Gilead's blockbuster hep C gamble takes center stage at EASL

Next week Gilead Sciences will release some of the most eagerly awaited trial data of the year when its clinical development team moves to the center ring at the European Association for the Study of Liver meeting in Barcelona. In the spotlight: New patient data for 7977, the hepatitis C treatment that spurred the $10.8 billion acquisition of Pharmasset and made hep C the hottest disease in biotech.

In early February, Gilead ($GILD) executives looked like stars when human data indicated that the treatment had wiped out the virus in just a few weeks among treatment-resistant patients. Shares surged. Then two weeks later there was evidence of relapses. Gilead shares plunged. Now that roller coaster ride will continue, one way or another, as investigators report the responses among dozens of patients.

"They will be there as one of the key players to treat a very large unmet medical need in hepatitis C, and one of the first players," Leerink Swann's Joshua Schimmer tells Bloomberg in its preview of the scientific meeting.

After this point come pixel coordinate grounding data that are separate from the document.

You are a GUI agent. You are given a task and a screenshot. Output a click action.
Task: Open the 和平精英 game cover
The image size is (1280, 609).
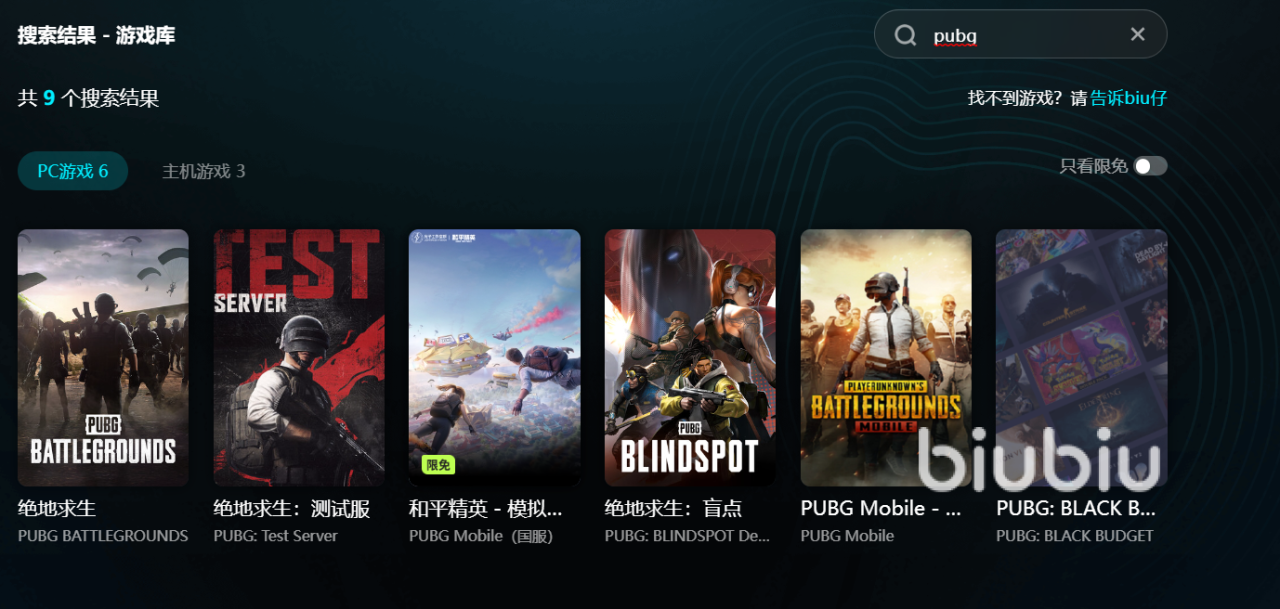coord(495,358)
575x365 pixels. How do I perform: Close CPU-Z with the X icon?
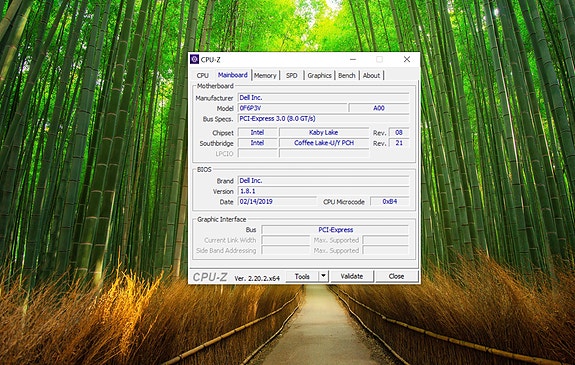pyautogui.click(x=407, y=59)
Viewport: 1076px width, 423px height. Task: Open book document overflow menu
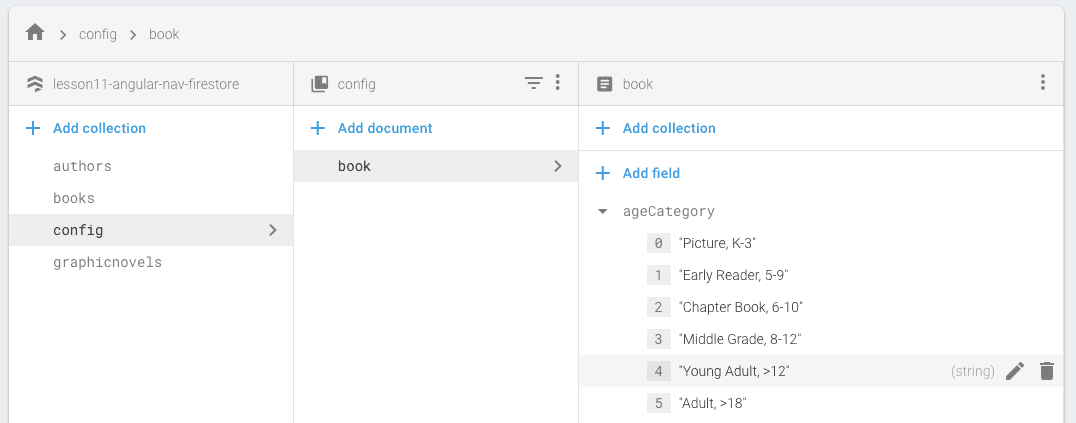pyautogui.click(x=1043, y=83)
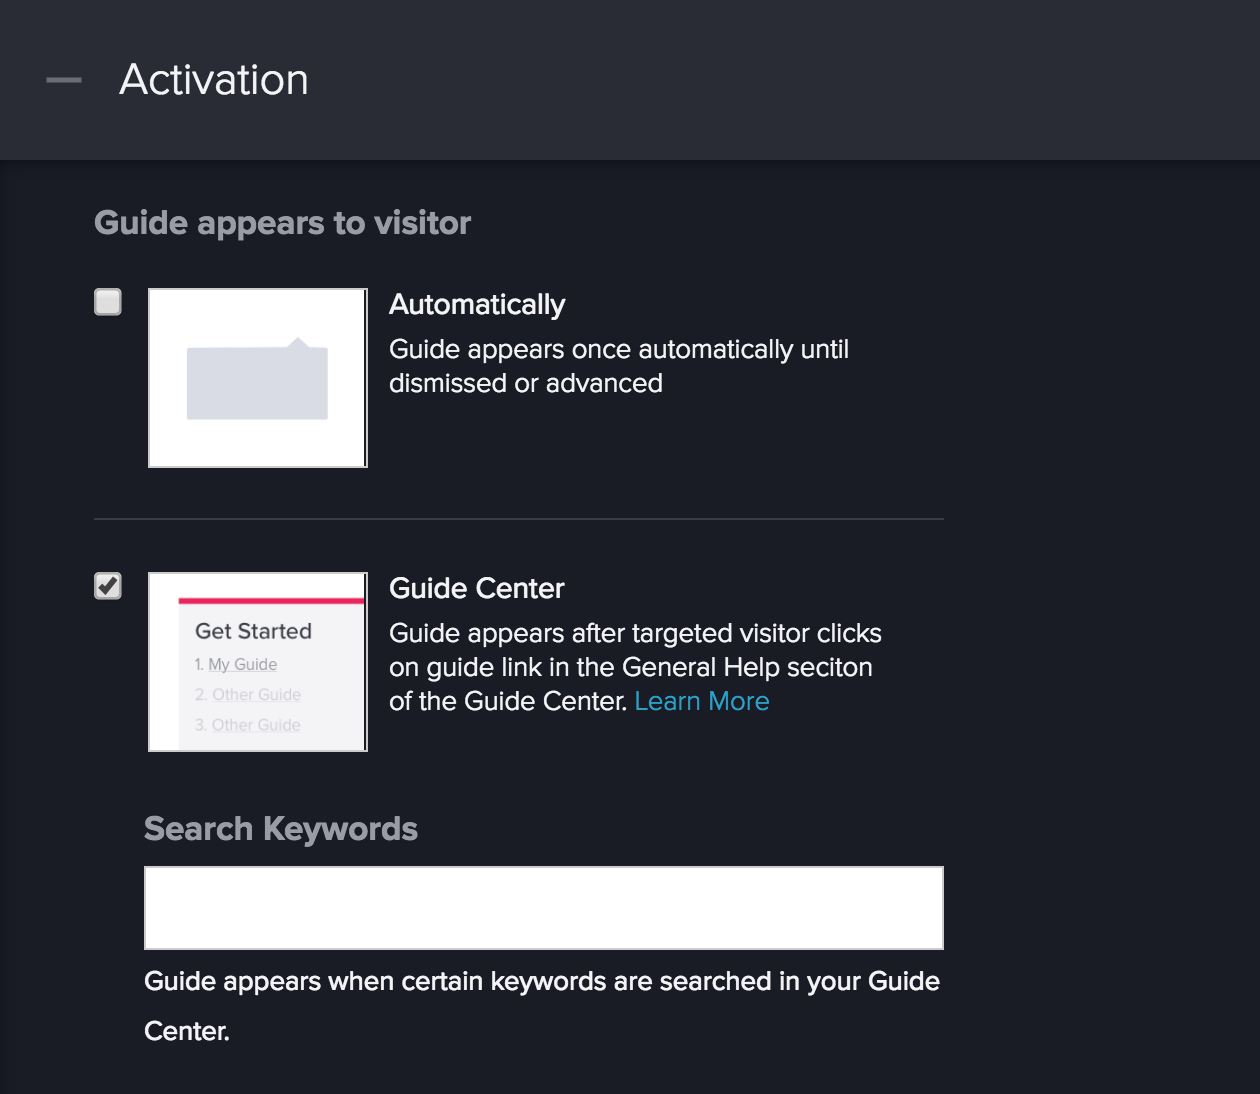Open the Learn More link
Image resolution: width=1260 pixels, height=1094 pixels.
pyautogui.click(x=702, y=701)
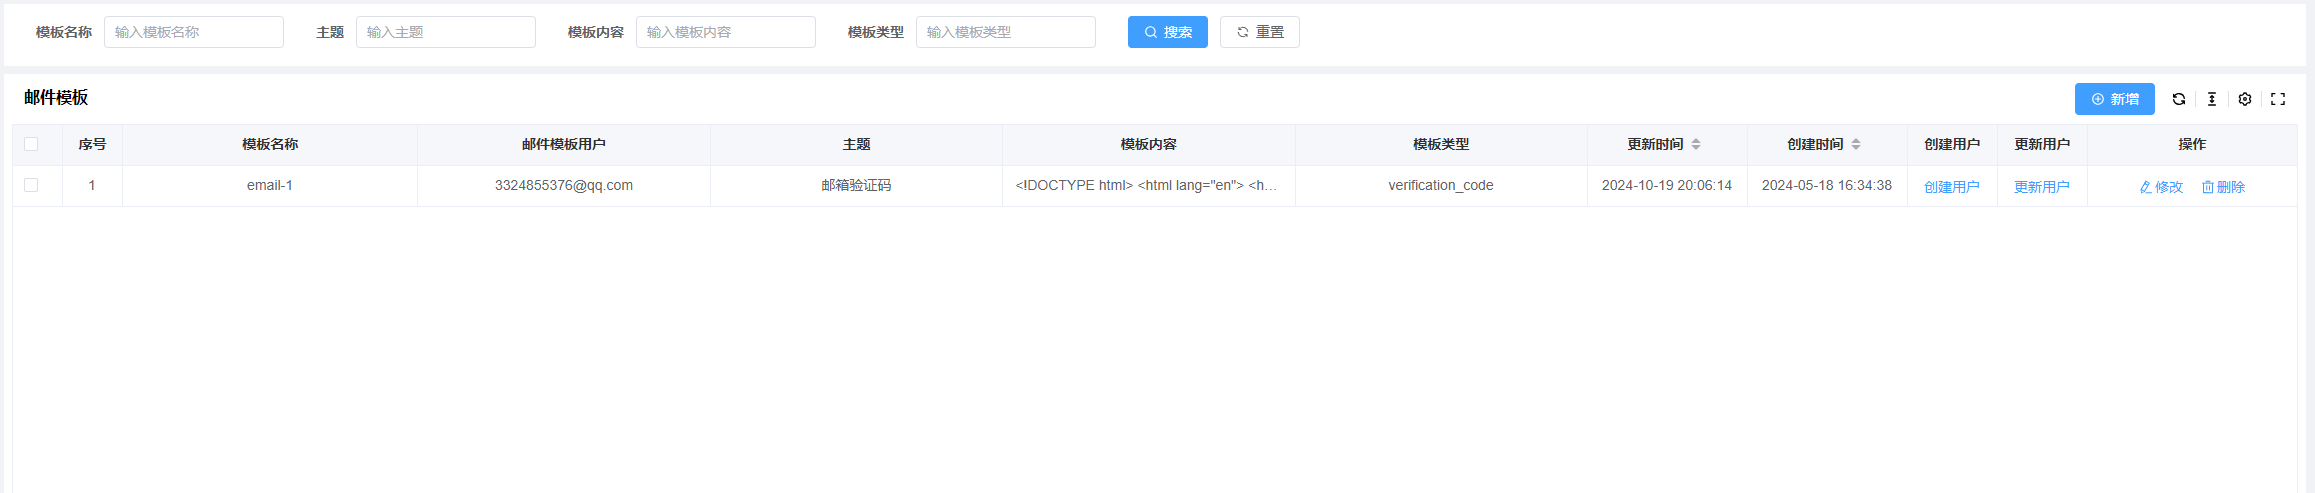
Task: Sort by 更新时间 column arrows
Action: (1696, 144)
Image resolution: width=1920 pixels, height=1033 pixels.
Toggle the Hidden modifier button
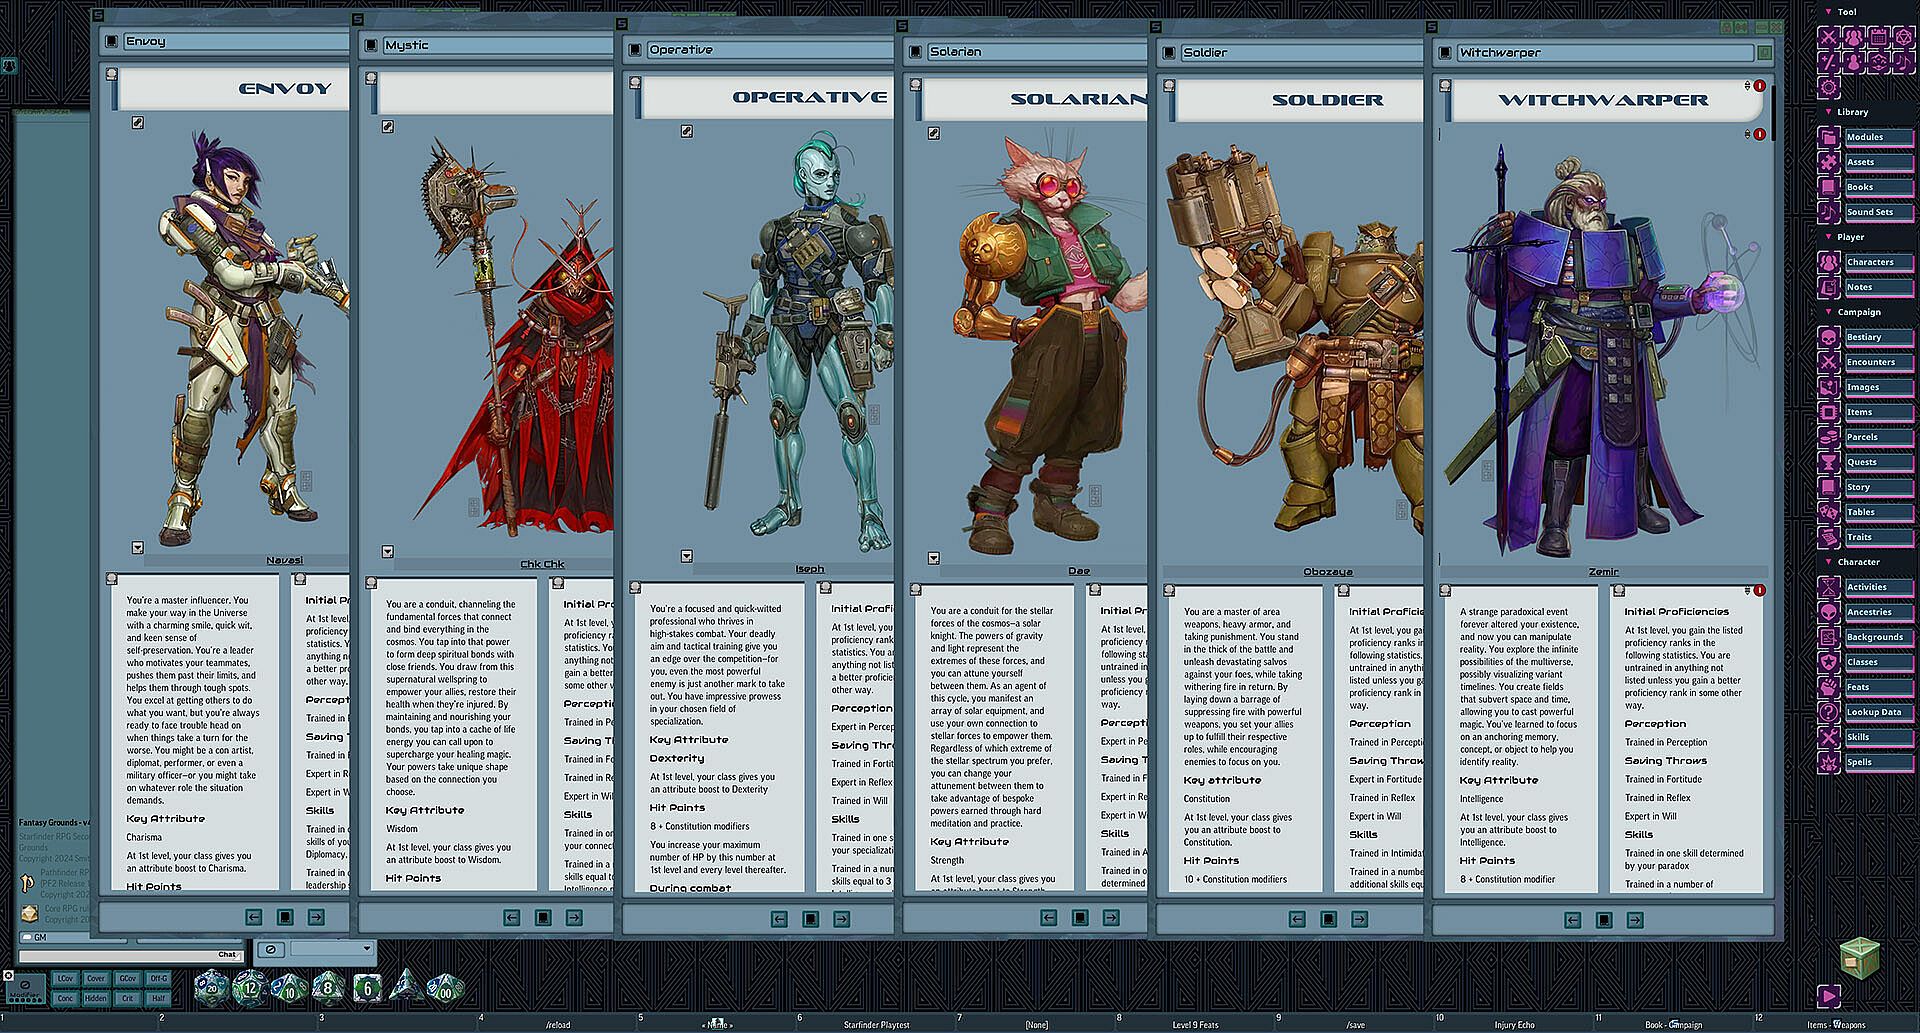click(96, 998)
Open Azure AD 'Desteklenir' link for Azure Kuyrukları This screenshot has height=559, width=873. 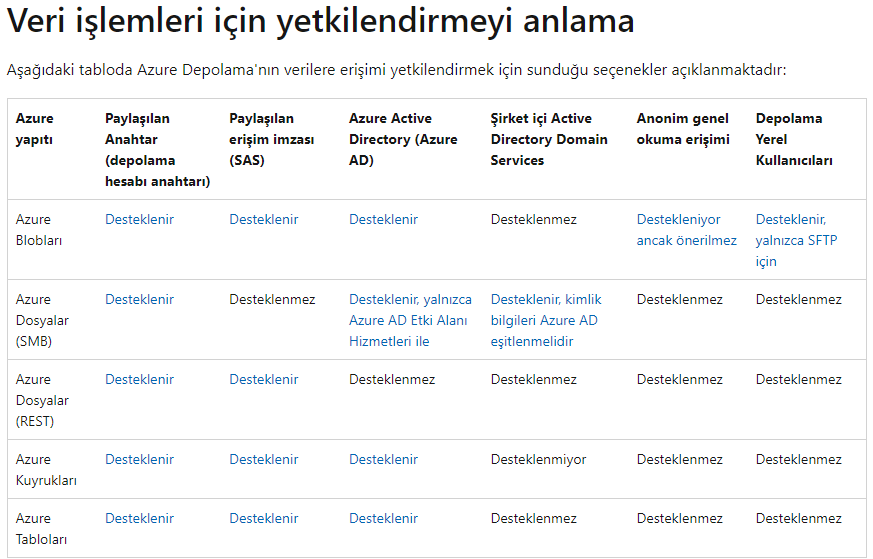tap(383, 459)
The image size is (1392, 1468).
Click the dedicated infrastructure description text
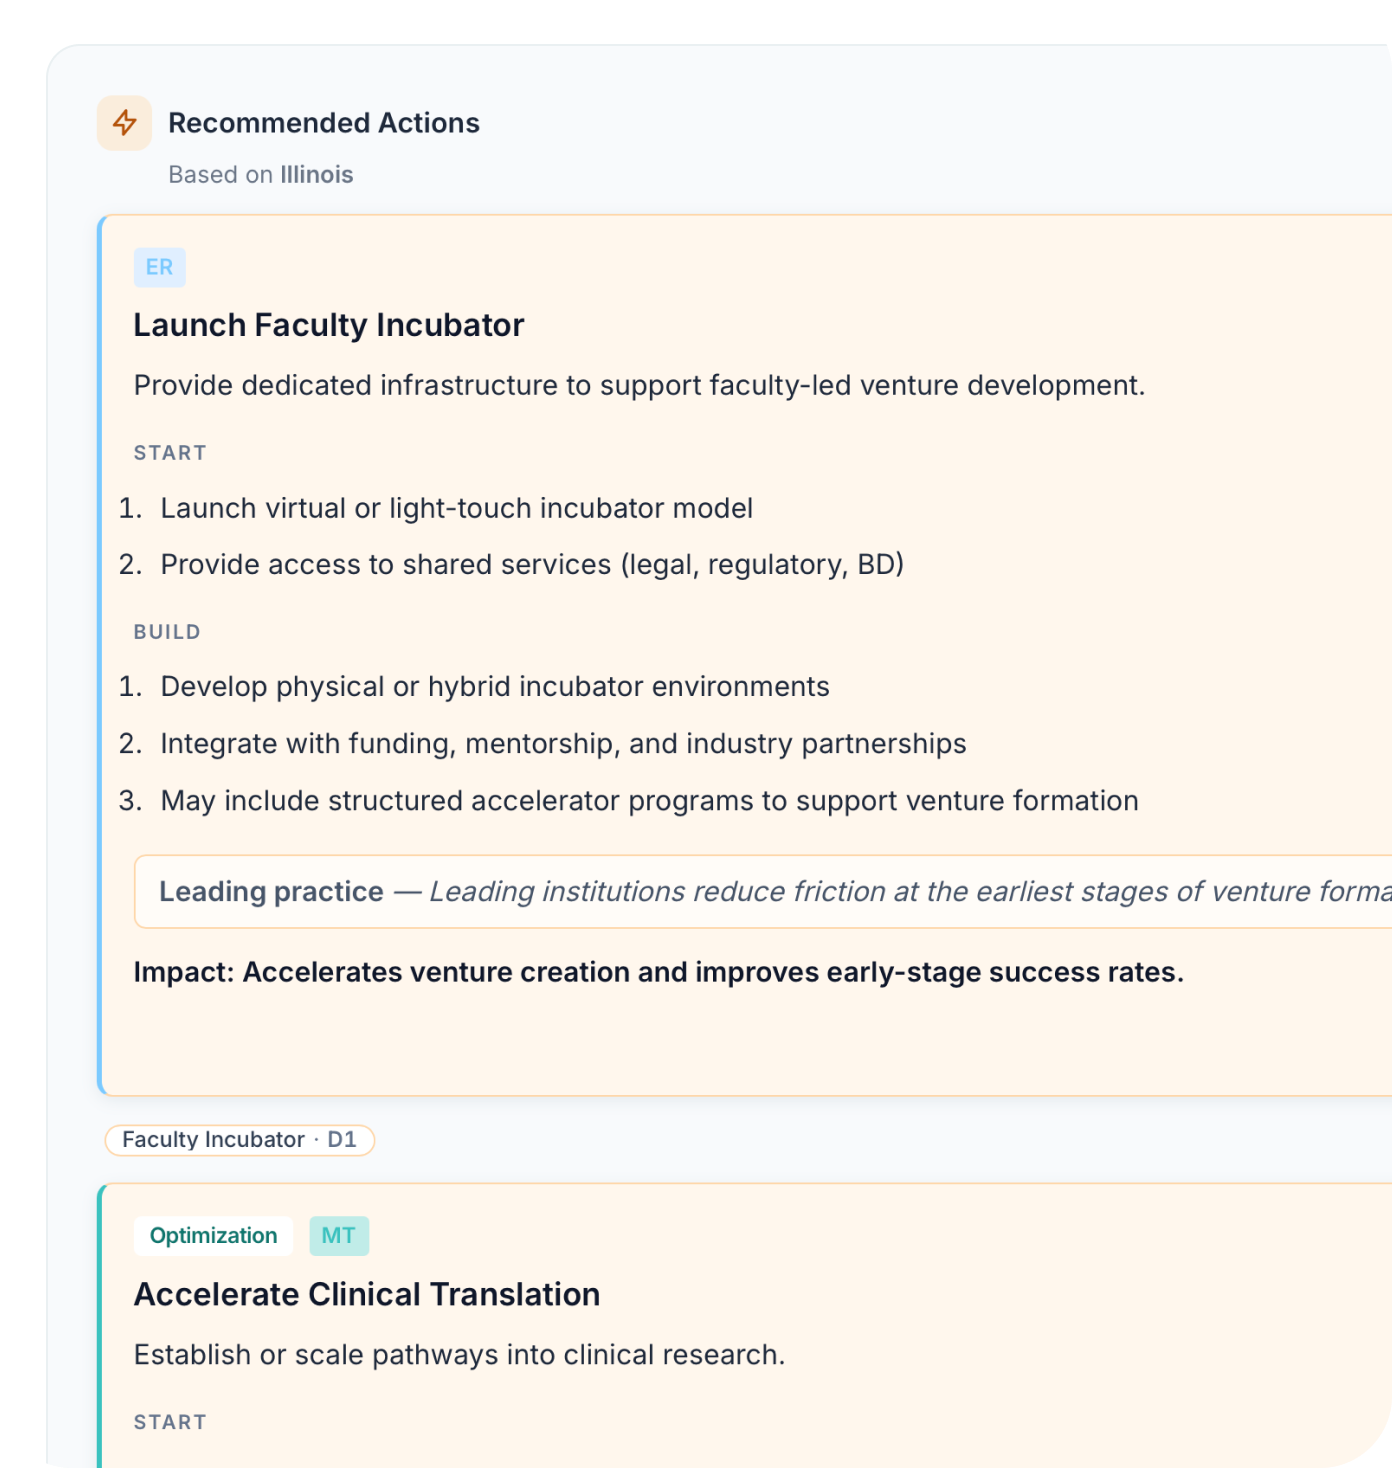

Schimmer counts himself as an optimist. And RBC Capital Market's Michael Yee has spelled out the upside of a successful development program, with potential sales of $3 billion to $4 billion by 2018, factoring in a possible 2013 approval. It's those kind of figures that have captured the attention of the investment community. A win here would make the Pharmasset buyout look like a steal. A loss would make it look like one of the dumbest moves in the decade. There doesn't seem to be many people gambling on something in between.